◆ Document text

Start of Block

The Pilgrim’s Progress is one of those “someday” books I have never read. If that seems odd coming from someone on a spiritual quest, consider this: My awareness of John Bunyan’s Christian allegory stems from a single phrase, “the Slough of Despond.” Other writers seem to like it, because it has turned up quite often throughout my reading life.

Christian in the Slough of Despond. Detail from a painting by William Blake.
The word slough for me has different echoes, coming from years living on the great Western Prairies. I thought of those years as an exile from Eden, from a time and a place I never wanted to leave. The loss was final, could never be reversed. Yet it was during these years that my life went from journey to quest.
For the heartsick, the Prairies in winter are a desolate place, devoid of life, the cold a curse. In summer, bleak white gives way to green, then gold, and suddenly there are the surprising sloughs. The endless sky, hard as shellac, seems to give up its colour to these small bodies of water. There it becomes something paradoxical, accessible but precious, a blue to lift the heart out of itself, to feed it with desire.

End of Block

◆ Required tasks
**A.** Decide whether each statement below agrees with the passage on the Slough of Despond. Answer yes or no for each, and quote the words of the passage that decide it.
(i) The writer has read The Pilgrim's Progress.
(ii) The writer knows of Bunyan's allegory through a single phrase.
(iii) In summer, the Prairies turn green and then gold.
**B.** Write the next part of the passage on the Slough of Despond, picking up after its final sentence.

◆ Extracted material
Start of Block

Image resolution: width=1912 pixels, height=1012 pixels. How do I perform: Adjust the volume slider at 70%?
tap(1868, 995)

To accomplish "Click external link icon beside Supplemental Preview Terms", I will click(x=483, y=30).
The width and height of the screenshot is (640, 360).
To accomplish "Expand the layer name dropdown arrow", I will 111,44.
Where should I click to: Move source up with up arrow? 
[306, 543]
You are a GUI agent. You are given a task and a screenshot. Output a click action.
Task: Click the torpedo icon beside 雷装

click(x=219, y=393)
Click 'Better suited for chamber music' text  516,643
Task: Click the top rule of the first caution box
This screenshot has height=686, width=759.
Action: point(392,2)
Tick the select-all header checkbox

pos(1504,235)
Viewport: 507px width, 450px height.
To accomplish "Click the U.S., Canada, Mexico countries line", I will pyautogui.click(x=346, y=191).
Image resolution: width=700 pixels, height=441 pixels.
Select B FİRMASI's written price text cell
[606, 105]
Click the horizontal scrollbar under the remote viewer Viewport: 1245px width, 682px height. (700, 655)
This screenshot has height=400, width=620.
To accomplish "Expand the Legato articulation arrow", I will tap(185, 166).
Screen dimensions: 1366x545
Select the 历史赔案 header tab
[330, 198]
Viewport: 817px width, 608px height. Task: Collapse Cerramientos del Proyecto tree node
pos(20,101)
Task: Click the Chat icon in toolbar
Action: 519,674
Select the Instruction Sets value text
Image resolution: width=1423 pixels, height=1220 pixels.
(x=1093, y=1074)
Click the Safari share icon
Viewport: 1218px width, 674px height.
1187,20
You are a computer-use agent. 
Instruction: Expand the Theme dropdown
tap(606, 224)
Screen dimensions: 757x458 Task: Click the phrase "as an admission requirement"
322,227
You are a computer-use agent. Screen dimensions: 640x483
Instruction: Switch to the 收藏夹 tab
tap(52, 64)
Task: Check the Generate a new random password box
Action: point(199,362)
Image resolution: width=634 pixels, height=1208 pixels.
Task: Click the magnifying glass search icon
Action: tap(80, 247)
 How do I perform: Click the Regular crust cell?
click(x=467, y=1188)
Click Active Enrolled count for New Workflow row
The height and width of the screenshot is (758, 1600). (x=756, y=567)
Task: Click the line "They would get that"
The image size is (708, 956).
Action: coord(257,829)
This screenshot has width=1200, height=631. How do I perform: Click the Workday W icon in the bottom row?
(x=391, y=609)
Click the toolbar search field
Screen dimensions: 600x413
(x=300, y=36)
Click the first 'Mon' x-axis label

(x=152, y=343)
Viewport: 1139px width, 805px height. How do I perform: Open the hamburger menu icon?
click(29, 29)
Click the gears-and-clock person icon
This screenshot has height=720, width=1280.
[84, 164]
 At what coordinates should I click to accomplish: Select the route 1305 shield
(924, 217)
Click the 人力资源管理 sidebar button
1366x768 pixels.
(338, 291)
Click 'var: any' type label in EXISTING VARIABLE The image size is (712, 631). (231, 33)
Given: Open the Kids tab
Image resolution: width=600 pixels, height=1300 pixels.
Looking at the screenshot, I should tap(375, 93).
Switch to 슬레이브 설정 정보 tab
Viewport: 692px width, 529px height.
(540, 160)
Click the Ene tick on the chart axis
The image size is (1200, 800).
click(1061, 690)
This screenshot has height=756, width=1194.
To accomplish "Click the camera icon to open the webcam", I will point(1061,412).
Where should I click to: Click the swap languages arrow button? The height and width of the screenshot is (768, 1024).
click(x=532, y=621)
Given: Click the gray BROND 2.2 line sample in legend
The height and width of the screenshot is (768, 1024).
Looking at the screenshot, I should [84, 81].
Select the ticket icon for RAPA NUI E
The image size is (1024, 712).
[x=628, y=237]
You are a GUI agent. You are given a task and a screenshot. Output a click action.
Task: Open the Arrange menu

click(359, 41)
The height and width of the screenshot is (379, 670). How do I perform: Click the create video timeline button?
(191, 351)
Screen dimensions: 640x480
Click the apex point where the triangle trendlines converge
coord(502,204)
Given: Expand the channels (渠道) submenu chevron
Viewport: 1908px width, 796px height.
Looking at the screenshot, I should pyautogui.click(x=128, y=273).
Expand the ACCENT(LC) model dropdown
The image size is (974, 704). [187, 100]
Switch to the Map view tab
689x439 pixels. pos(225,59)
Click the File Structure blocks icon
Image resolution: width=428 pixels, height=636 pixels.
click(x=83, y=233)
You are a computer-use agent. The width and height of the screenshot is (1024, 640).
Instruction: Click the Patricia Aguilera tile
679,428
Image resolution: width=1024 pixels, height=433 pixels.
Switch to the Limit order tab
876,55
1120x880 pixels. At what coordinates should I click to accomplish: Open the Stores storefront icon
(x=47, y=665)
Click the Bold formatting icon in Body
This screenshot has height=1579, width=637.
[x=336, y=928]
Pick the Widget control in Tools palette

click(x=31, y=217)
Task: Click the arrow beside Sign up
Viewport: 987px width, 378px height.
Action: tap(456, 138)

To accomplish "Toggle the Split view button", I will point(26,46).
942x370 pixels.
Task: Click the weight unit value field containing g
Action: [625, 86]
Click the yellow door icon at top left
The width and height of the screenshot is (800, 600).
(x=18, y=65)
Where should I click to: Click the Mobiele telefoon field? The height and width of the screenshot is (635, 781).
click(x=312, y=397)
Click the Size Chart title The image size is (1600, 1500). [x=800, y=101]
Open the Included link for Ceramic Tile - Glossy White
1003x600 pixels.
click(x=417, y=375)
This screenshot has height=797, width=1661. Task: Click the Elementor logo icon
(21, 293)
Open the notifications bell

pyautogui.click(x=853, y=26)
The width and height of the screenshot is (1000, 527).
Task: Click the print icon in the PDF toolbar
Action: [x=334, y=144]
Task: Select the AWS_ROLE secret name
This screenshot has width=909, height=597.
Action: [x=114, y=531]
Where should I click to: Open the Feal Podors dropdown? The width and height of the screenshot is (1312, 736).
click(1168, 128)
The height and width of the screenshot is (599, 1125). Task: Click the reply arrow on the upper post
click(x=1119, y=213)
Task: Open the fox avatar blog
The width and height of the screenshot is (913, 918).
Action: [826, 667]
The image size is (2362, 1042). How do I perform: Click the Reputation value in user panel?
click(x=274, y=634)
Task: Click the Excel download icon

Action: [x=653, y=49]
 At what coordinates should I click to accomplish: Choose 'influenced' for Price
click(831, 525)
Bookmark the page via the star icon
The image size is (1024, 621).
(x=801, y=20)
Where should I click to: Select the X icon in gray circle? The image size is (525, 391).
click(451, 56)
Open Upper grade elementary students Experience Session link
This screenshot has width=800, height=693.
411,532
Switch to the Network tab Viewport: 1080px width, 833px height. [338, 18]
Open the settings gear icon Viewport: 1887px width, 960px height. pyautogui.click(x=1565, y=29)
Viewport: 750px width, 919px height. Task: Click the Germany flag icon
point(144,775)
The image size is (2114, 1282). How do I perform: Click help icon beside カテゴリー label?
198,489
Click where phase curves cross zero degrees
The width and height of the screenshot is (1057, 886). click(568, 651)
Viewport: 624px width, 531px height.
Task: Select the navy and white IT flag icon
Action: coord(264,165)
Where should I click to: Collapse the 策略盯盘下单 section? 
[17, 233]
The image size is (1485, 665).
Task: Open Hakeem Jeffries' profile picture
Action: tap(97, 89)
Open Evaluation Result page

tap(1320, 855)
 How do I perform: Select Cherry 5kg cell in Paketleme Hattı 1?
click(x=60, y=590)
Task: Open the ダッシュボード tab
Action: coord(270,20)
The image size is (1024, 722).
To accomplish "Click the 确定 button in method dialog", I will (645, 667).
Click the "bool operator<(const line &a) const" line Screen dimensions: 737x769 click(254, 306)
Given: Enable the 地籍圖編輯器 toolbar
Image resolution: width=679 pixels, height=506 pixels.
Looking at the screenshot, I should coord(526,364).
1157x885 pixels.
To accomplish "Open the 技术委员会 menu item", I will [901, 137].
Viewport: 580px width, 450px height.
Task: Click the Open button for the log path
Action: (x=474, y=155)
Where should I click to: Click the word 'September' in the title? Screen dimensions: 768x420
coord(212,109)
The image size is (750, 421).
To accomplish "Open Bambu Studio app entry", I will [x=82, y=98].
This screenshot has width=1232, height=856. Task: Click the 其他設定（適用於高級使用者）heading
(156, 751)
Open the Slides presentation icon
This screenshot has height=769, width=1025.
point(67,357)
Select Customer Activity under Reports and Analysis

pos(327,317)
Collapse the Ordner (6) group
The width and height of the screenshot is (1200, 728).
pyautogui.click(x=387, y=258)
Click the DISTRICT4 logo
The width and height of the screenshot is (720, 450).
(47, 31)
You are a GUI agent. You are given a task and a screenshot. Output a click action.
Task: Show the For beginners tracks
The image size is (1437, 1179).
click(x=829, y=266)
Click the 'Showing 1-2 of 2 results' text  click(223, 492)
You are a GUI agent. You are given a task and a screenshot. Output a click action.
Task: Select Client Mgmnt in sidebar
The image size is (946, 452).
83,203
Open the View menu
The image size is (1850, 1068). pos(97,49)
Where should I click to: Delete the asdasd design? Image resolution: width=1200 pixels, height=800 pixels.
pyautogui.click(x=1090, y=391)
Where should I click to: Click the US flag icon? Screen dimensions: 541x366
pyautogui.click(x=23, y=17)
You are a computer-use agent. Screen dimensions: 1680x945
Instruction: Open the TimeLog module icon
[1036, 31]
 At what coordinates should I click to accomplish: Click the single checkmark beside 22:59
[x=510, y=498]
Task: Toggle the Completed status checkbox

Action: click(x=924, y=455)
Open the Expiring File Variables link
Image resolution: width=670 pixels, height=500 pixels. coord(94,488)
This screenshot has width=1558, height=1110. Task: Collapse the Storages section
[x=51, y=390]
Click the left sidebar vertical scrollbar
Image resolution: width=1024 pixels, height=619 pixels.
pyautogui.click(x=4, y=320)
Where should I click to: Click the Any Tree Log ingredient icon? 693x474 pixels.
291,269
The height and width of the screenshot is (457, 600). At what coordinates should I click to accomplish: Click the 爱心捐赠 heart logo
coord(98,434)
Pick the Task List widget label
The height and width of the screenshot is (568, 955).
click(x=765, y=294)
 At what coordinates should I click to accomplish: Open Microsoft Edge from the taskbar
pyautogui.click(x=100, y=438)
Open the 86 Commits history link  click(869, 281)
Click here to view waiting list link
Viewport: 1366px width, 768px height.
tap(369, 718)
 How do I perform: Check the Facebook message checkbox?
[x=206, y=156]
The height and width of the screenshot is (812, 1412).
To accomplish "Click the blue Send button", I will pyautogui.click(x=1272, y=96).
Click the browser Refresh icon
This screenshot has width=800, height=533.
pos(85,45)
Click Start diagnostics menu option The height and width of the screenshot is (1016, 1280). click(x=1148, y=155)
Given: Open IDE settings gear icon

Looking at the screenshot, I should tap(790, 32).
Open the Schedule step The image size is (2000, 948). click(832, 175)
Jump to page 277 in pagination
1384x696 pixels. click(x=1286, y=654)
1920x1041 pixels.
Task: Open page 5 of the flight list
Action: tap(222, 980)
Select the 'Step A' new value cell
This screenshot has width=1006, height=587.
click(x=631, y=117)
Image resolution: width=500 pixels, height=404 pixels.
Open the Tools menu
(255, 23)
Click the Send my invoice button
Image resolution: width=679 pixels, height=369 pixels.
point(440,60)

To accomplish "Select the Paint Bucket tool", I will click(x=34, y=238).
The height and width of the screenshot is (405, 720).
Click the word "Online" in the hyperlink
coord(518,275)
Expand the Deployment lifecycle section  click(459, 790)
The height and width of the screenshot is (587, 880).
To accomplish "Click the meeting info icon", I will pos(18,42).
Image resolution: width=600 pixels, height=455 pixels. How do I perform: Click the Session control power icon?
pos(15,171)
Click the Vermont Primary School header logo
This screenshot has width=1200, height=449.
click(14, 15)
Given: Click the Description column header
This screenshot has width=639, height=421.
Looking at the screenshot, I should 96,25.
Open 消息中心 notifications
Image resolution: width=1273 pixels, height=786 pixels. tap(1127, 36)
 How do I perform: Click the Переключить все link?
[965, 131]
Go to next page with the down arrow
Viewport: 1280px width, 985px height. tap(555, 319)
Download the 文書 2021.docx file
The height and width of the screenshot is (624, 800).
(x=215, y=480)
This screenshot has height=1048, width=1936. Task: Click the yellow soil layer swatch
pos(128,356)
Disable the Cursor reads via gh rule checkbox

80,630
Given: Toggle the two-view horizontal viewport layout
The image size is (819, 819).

End of Block

◆ Responses to the exercise
**A.**
(i) No: "The Pilgrim’s Progress is one of those “someday” books I have never read."
(ii) Yes: "My awareness of John Bunyan’s Christian allegory stems from a single phrase, “the Slough of Despond.”"
(iii) Yes: "In summer, bleak white gives way to green, then gold"

**B.**
Journey becomes a quest for understanding in the crossover from outward to inward terrain. There are mountains, there is wilderness, there are plateaus and wide seas. There will be sloughs, if not exactly of the Bunyan variety. From time to time I find myself becalmed in a Sargasso Sea, a place I learned about in grade school and never forgot.
Geography helps you in the quest.
- Inward and outward lives move in tandem.
- Reason clarifies the spiritual quest.
- New understanding illuminates the outer journey.

In deep forest without a trail ~ æssmith photo
In the midst of a spiritual muddle, see yourself in deep forest without a trail and bring reason to bear.
- How did you get here?
- What were you trying to do?
- Where is the light? See it in your mind.
- Wait for it, then go in that direction.
The light, the vision of God that is true and good, is what the quest is all about. It reminds us of what we always know and continually forget, that beyond the vision is the One with the answers. We need only ask, patiently await the reply even when it seems a long time coming, focus on the single footstep moving forward, and pray as we go.
My father, who grew up on the Prairies and knows a thing or two about sloughs, is my inspiration in this. He was an infantry soldier in wartime, trained to keep moving on command, no matter how weary, sore or hungry, until the goal was reached. He knows how to slog. Now in advanced old age with serious health issues, life is a slough of discomforts and small indignities, especially for a man who once commanded and encouraged others. But ask him how he’s doing and he’ll just smile. “Doing good,” he’ll say. “Doing good.”